:: 課題 ::
尼崎競艇場の文章にある「水面北側に観客スタンドがあり、南側には阪神電車の高架が通る。」という一文を英語に訳してください。

:: 抽出テキスト ::
▬▬▬

1952年の開設以降、都心に近く駅前という立地条件の良さもあって全国でも有数の売り上げを誇る競艇場であったが、近年はナイターやミッドナイトのレースを行う他の競艇場に押され、長らく続いてきた2号賞金場の地位を明け渡し、2008年度からは1号賞金となっている[† 2]。尼崎競艇場の周辺は多くが住宅街であるため、騒音問題も絡むため夜間帯の開催は難しい状況にあり、現在に至るまで開催は日中のみとなっている。
従来は場所が近い住之江競艇場とは開催が被らないよう調整され日程が組まれていたが、2016年に住之江が通年ナイター開催となってからは、同日開催も増えている[† 3]。
比較的後期まで標準型モーターが使用されていたが、2010年(平成22年)5月4日初日の開催より、大型吸気サイレンサー付きの減音型モーターを採用した[8]。 水面北側に観客スタンドがあり、南側には阪神電車の高架が通る。尼崎センタープール前駅から正面入口を通ると、正面に新スタンド(単に「スタンド」とも呼ばれる)が見える。

▬▬▬

:: 資料の抜粋 ::

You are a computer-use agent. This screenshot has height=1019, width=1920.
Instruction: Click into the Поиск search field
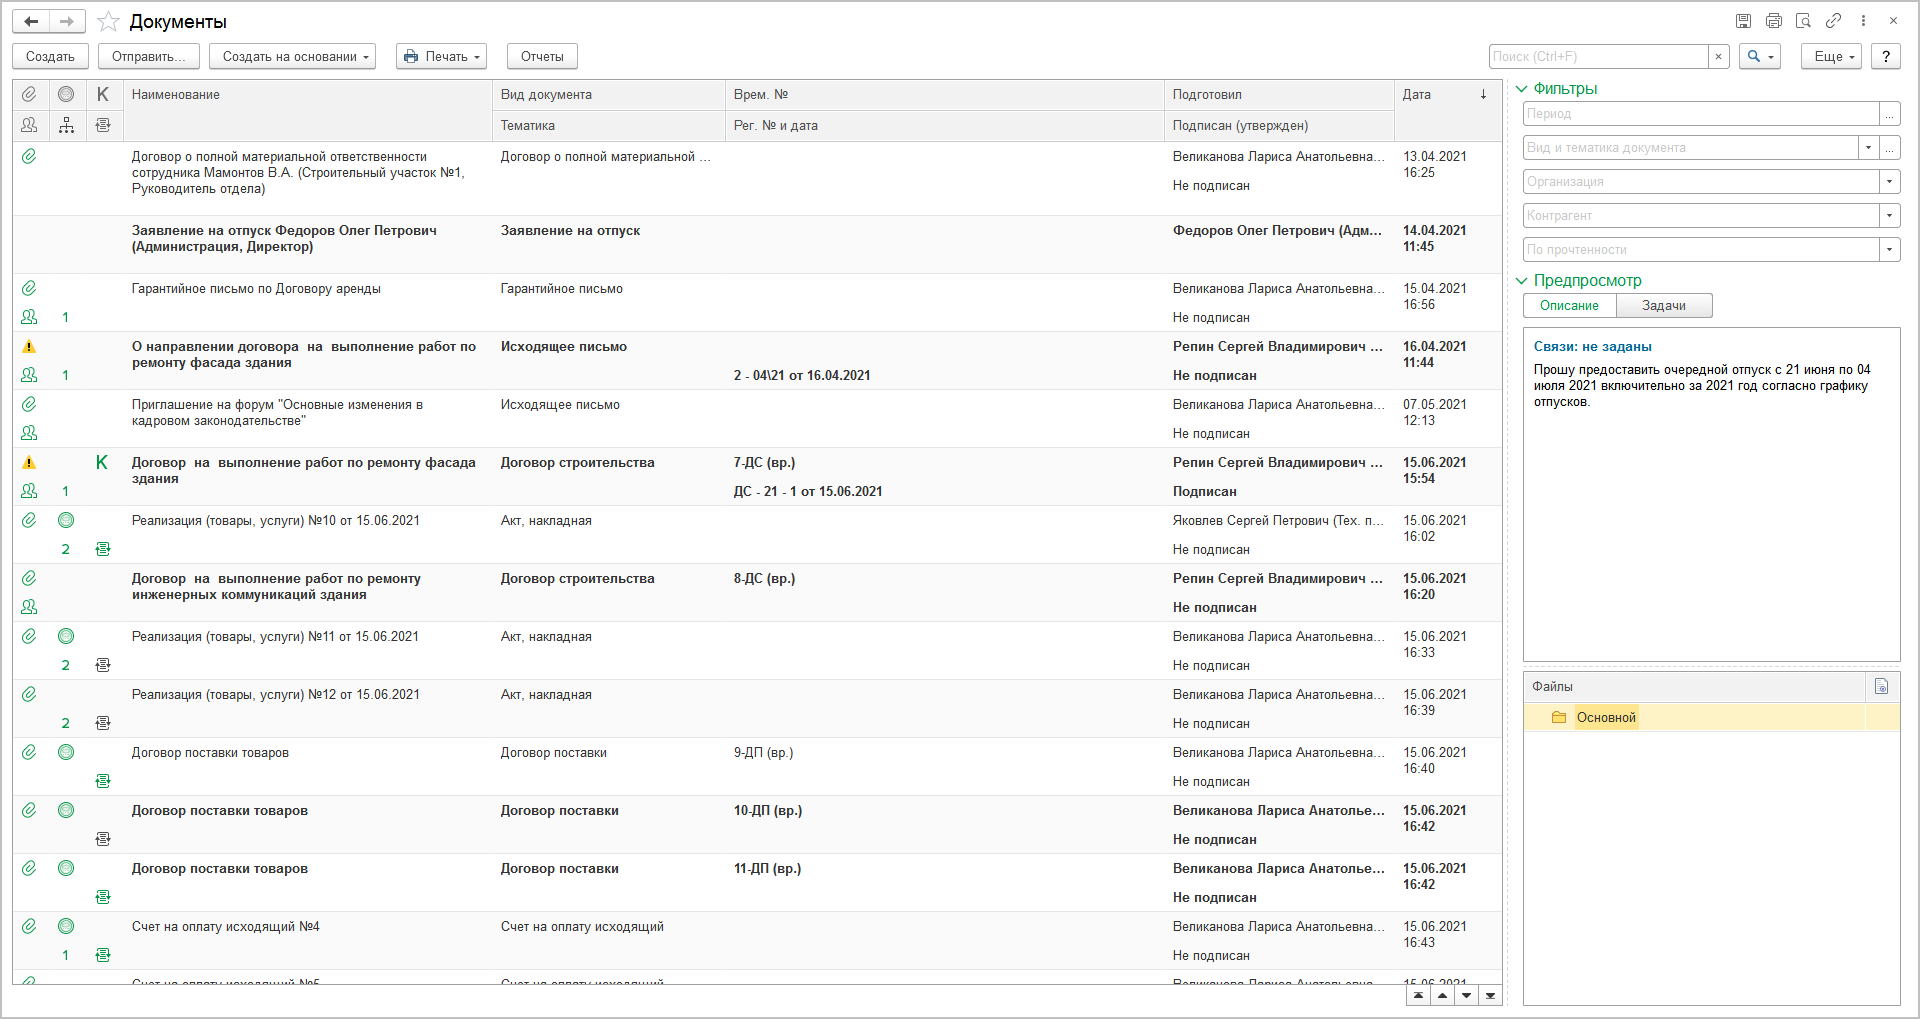click(x=1597, y=57)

▬▬▬

:: 解答例 ::
The spectator stands are on the north side of the water, and the elevated Hanshin Railway line runs along the south side.